Pretty Saro

Saro.jpg

This song was collected in the Asheville area of North Carolina and the Blue Ridge Mountains of Virginia around 1930 by Dorothy Scarborough. She included it in her book ‘A Song Catcher in Southern Mountains, American Folk Songs of British Ancestry.’ This is an excerpt from her text:

‘Mrs. Stikeleather also sang it (Pretty Saro) into my dictaphone and contributed it to this collection. She told me that while the date ‘eighteen forty-nine’ is used in some of the versions of the song, ‘seventeen forty-nine’ is more probably correct, as that year witnessed considerable immigration to North Carolina from Ireland, and Scotland, and this old English song was no doubt adapted to its new setting at that time.’ Scarborough later says that the use of the phrase ‘free-holder’ indicates the song is of British origin.

Lyrics:
[A] When I first come to this [E] country in [A] seventeen-forty-nine,

I saw many fair [E] lovers, but never saw [E] mine.

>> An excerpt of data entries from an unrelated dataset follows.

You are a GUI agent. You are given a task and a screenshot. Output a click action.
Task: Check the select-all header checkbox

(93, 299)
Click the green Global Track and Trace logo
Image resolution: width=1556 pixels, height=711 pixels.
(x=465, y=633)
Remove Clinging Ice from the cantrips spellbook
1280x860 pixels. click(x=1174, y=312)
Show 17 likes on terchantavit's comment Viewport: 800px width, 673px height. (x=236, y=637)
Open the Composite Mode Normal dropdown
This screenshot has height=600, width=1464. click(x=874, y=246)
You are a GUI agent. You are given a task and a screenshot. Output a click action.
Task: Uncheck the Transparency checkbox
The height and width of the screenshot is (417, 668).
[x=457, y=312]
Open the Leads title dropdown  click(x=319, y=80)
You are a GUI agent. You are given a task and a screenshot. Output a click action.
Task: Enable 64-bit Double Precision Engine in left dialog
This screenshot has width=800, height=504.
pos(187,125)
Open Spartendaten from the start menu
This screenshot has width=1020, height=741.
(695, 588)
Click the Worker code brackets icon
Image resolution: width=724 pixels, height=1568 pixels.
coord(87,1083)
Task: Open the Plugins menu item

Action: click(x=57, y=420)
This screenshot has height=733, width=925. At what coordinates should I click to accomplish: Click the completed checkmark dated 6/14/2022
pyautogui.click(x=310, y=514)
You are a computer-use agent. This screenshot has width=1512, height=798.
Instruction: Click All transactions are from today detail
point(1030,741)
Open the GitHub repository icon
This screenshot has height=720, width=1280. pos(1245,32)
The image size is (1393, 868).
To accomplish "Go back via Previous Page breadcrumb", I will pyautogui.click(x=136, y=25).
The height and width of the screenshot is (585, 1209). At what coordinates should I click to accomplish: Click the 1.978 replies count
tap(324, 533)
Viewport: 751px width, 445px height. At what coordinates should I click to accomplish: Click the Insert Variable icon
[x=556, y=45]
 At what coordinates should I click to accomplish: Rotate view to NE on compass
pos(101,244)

I looked all [A] around me, and found I was [E] alone.

Me a poor [D] stranger, and a long way from [E] home.

Down in some lonesome valley, down in some lonesome place,

Where the wild birds do whistle their notes to increase,

I think of pretty Saro whose waist is so neat

And I know of no better pastime than to be with my sweet.

My love she won’t have me, so I understand

She wants a free-holder, who owns house and land.

I cannot maintain her with silver and gold,

Nor buy all the fine things that a big house can hold.

I wish I was a poet and could write a fine hand.

I would send my love a letter that she could understand.

And I’d send it by a messenger where the waters do flow.

And think of pretty Saro wherever I go.

When I first come to this country in seventeen-forty-nine,

I saw many fair lovers, but never saw mine.

I looked all around me, and found I was alone.

Me a poor stranger, and a long way from home.